Toegankelijkheid moet de norm worden, ontoegankelijkheid wordt de uitzondering. Met dit amendement werd het VN-verdrag inzake rechten personen met een beperking onlangs besproken in de Tweede Kamer. Gerard de Nooij ondervindt aan den lijve dat ontoegankelijkheid nu nog de norm is. Hij kwam in actie met het platform Ongehinderd.
‘Je beseft pas hoeveel obstakels er zijn als je zelf een beperking krijgt.’ Gerard de Nooij studeerde nog toen hij een motorongeluk kreeg. ‘Met als gevolg een dwarslaesie. Ik was 23 en ik leefde echt een studentenleven: liep colleges, woonde in een studentenhuis, deed aan sport, ging met vrienden uit naar de film, het café enzovoort. Na de revalidatie dacht ik dat leven weer op te kunnen pakken, nu als rolstoeler. Maar het tegendeel bleek aan de hand: niets was meer vanzelfsprekend. Ik kwam bijna nergens gewoon binnen. Overal waren barrières en drempels. Overal had ik hulp nodig, als ik al binnen kon komen. Door je vrienden de kroeg uitgedragen worden is één ding, maar nu moest ik er ook ingedragen worden.’

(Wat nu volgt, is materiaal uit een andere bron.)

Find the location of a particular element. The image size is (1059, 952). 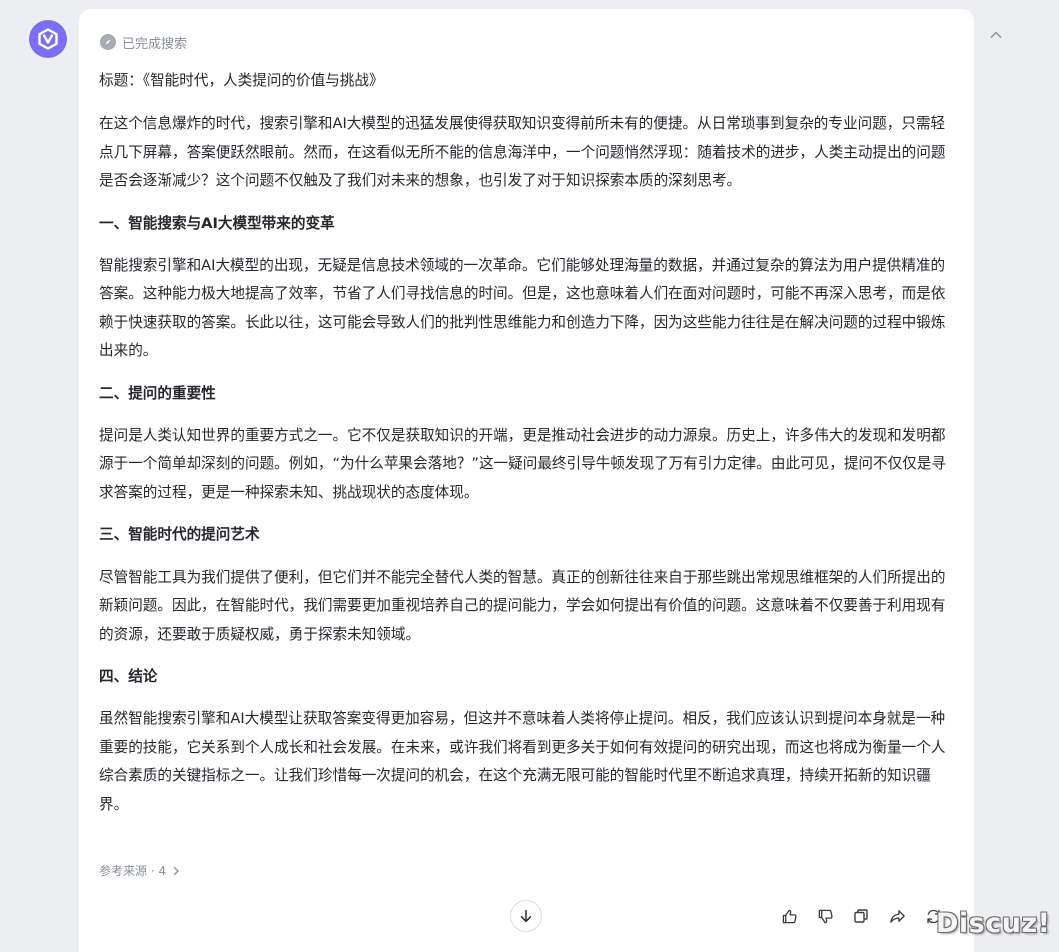

copy-icon is located at coordinates (861, 916).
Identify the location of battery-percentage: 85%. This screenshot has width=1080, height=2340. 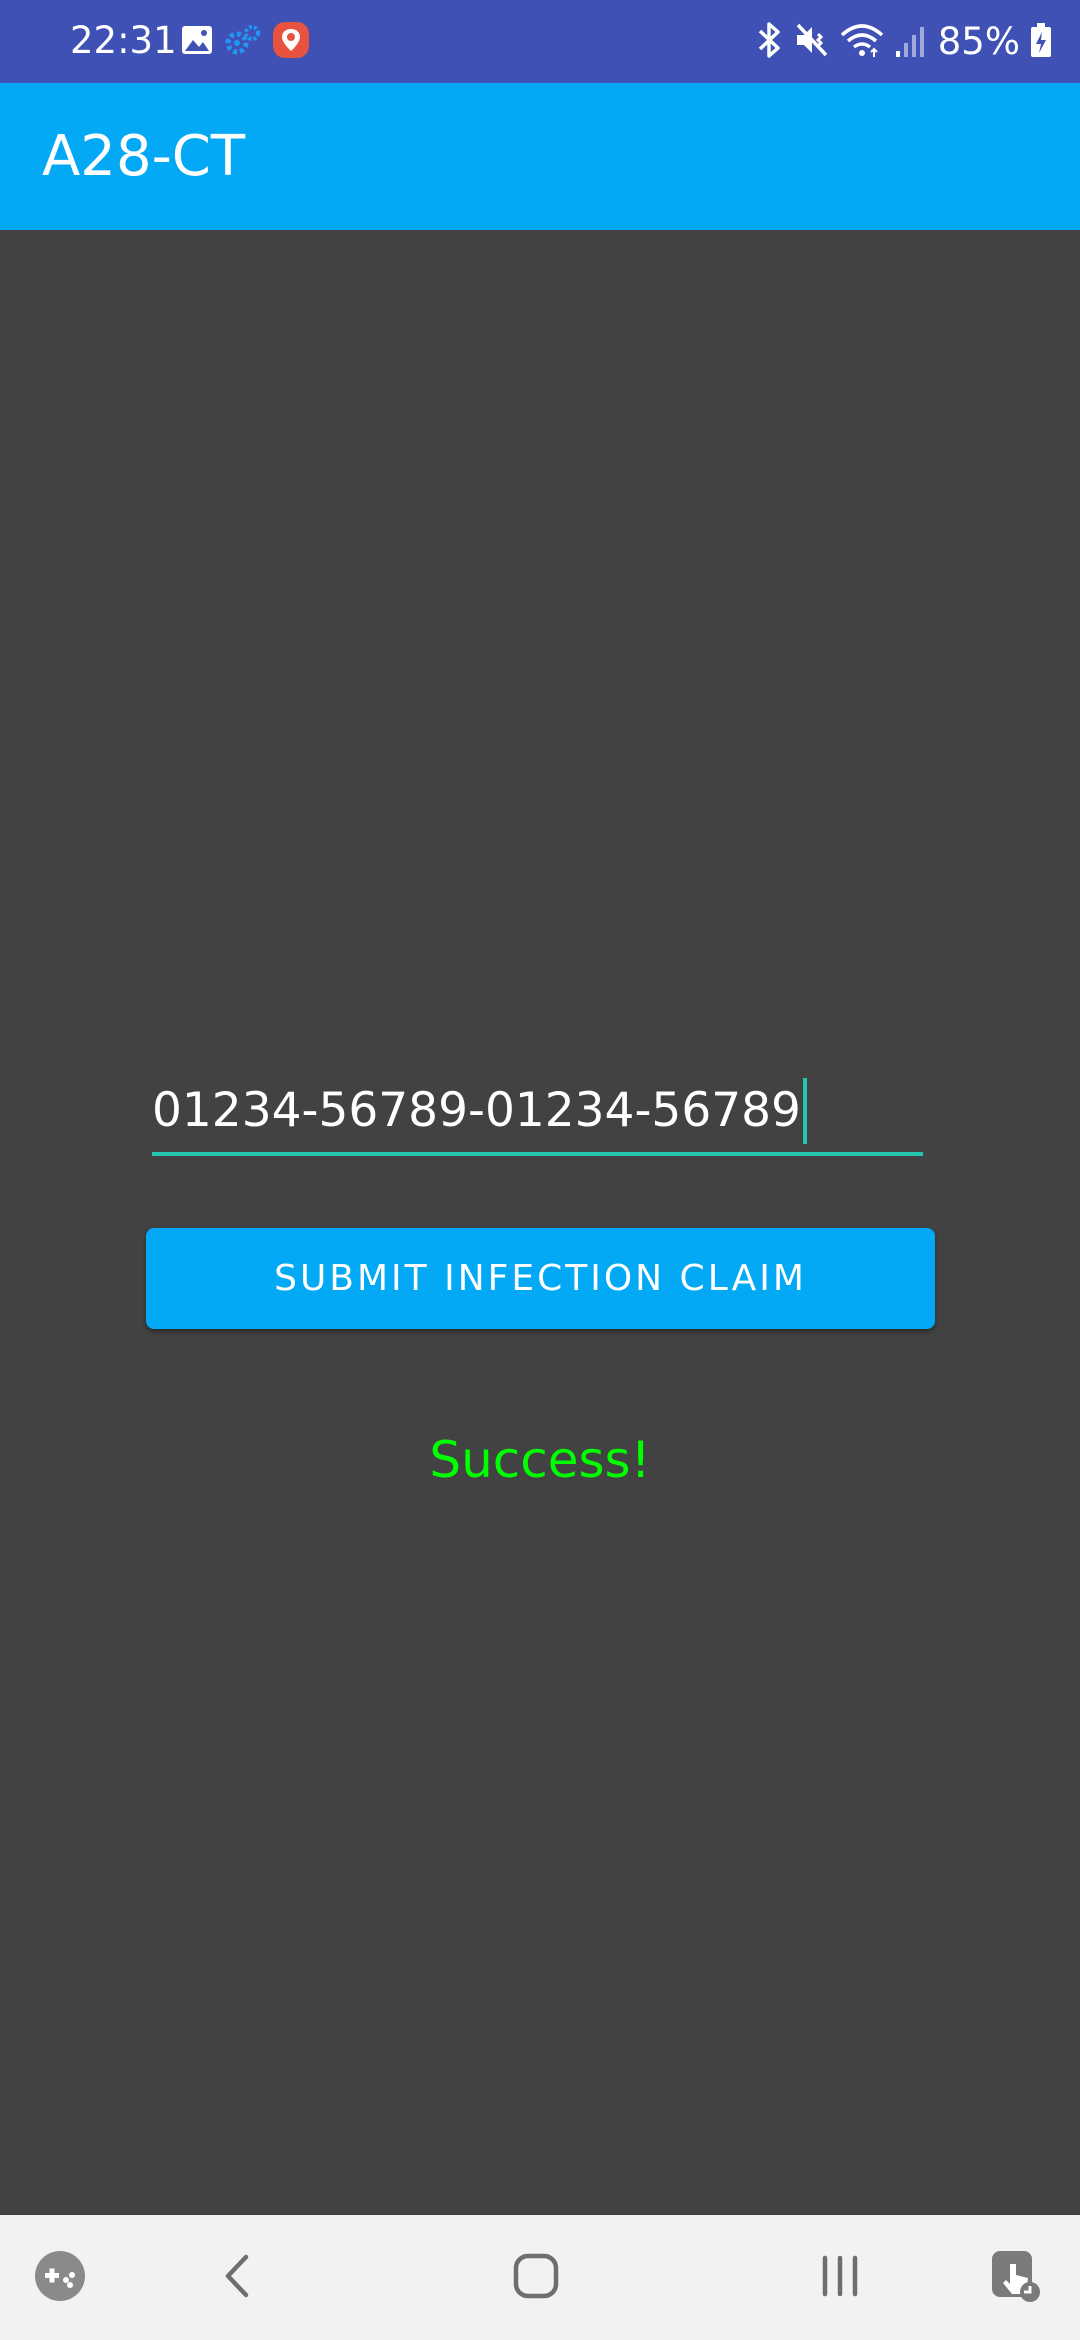
(978, 42).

De Nooij vertelt dat hij daardoor eerst terecht kwam in een gevoel van frustratie en daarna verlangen. ‘Verlangen naar mijn oude, onbezorgde leventje. De wereld lag voor ons open. En frustratie omdat alles mij nu drie keer zoveel moeite kostte.’ Met dat gevoel moest hij iets. ‘Ik realiseerde me dat vele anderen in dezelfde situatie zitten. En dat zij ook telkens obstakels tegenkomen waardoor meedoen in de samenleving veel minder vanzelfsprekend is. Terwijl iedereen tenslotte het maximale uit het leven wil halen, beperking of niet. Toen is het idee ontstaan voor het platform Ongehinderd.’